Besides all his office records, Mayer said he lost $20,000. worth of cameras, expensive underwater equipment and rare art brought back from overseas jobs, including a 14th-century Sukothai Buddah statue and a 2,000-book library. The cat was never found.

Mayer said he had little insurance. "The superscoopers dropped three loads on the house on the hill," he said pointing to a house that had been spared by the fire. "But nothing here until it was too late. I'm sure if we could have watered the roof and fought the blaze ourselves we could have saved this place. Instead it's gone. I told the cop (who stopped him) I had a gun inside. I was so mad, if I had got to it I might have blown his head off. It's a terrible thing standing and watching your home burn when you can still do something to save it."

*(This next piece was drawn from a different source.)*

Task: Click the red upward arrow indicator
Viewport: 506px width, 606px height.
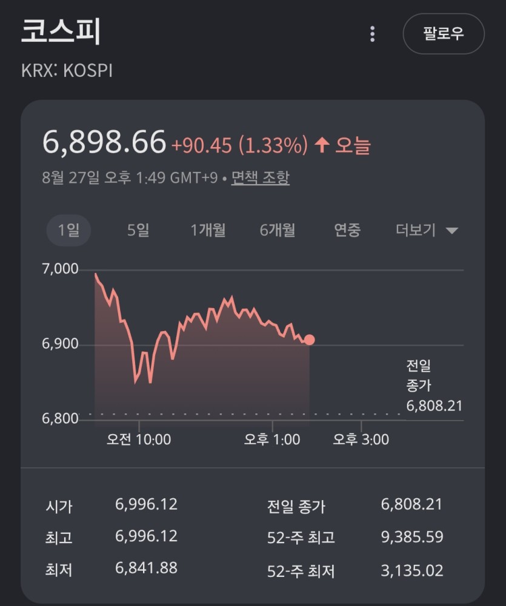Action: 322,145

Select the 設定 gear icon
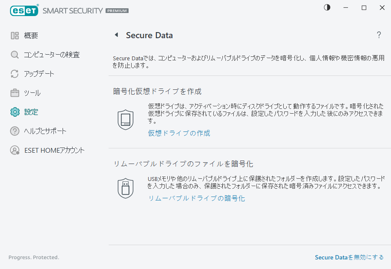click(x=14, y=112)
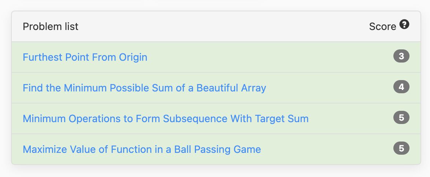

Mayer said a decision about rebuilding would have to await a settlement of his insurance claims. Meanwhile, he was struggling to relocate the headquarters for his construction firm at another address.

 

8438 BRIER DRIVE
It took 20 years to build;
only $60 in coins remained

Michael Duzick, 62, a technical engineer for NBC-TV on sick leave with a back injury, was working in the back yard of his redwood home one ridge behind the fire when he saw flames on Grandview. The fire seemed as far away ... until a change of wind made it jump to Brier Drive.

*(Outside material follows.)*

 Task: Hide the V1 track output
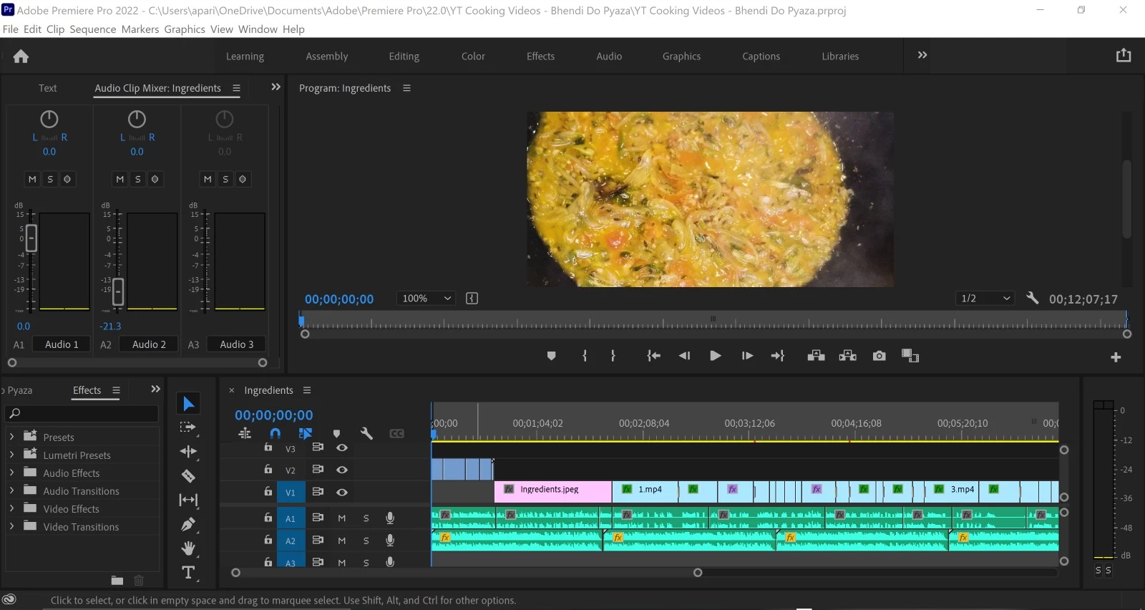click(342, 492)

Duzick saw the flames start up the hill. "It was so smoky. I'd take a breath, then hold it and water the hill, then run back for another breath," he recalled.

Two police officers tried to help by watering his roof, until the pressure dropped. "Then the police told me: "That's it. This is the end." A half-hour later, a fire truck arrived. But it was too late. A redbrick chimney and a cement stairway were all that remained of the rustic, $200,000 home. It had taken 20 years to build and all that survived was $60 in coins in a homemade wall safe.

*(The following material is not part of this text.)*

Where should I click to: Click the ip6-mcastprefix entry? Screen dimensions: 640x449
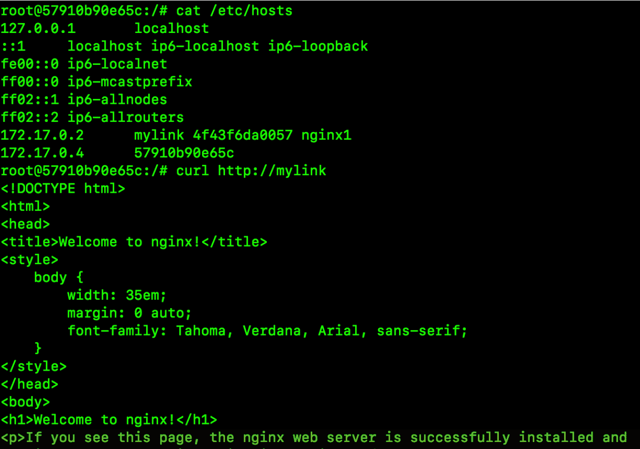tap(130, 82)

Among the prized possessions lost in the fire: 12 hours of 60mm film on his children's travels, a 10-speaker homemade stereo system ("it sounded like Hollywood Bowl") and a collection of expensive cameras. He plans to rent a trailer and live on the property. "I don't know if I can rebuild it now," he said. "I'm too old."

 

1745 CRISLER WAY
'I cried and cried and cried
and then collapsed'

All that was left amid the blackened rubble of Sid and Marie Loev's two-bedroom, single-story, 28-year-old house was a red-brick fireplace and a concrete front porch leading nowhere. Mrs. Loev, whose husband works as a camera salesman in Los Angeles, was dabbing at her eyes with a tattered tissue early this week, as she scanned what was once her $170,000 dream home. "We lost everything," the blond, middle-age woman said. "But we have each other...You can't buy a life."

The Loevs were at a Sunset Boulevard supermarket when they looked up and saw their street on fire. They tried to return to their hillside home, but were stopped at a police roadblock. All they could do was watch it burn from below.

"I cried and cried and cried and then I collapsed," the stylish, retired teacher said. Besides their pet Sheltie dog, they lost a $4,000 Steinway piano, expensive camera and stereo equipment, a 1968 Barracuda parked in their two-car garage and a houseful of early American furnishings.

Loev, a stocky, rapid-talking man, said he plans to rebuild on the fire-charred site. "My wife's a little nervous about it," he said, wiping a hand over his curly hair. "But I'm not. Fires in the flatlands can be just as devastating."

1741 CRISLER WAY
Wardrobe now consists
of blue jeans and a T-shirt

Song writer Mike Hazlewood was lounging on the sundeck of his two-story home, listening to Stravinski's Violin Concerto in C, when he heard what sounded like "water from an open fire hydrant" gushing through the dense, dried brush on the hillside below.

But before the lanky, Englishman could peer down the steep cliff, fire was everywhere. "I couldn't believe it was happening. I had that feeling that everything was going to be OK until I saw a 50-foot-high flame devouring a home at the end of the street," he said. Though shaken, Hazlewood had the presence of mind to scoop up the manuscript of a musical he'd been working on for two years, a couple of tape recorders and then ran outside to his maroon, 1979 Cadillac Seville parked in the garage.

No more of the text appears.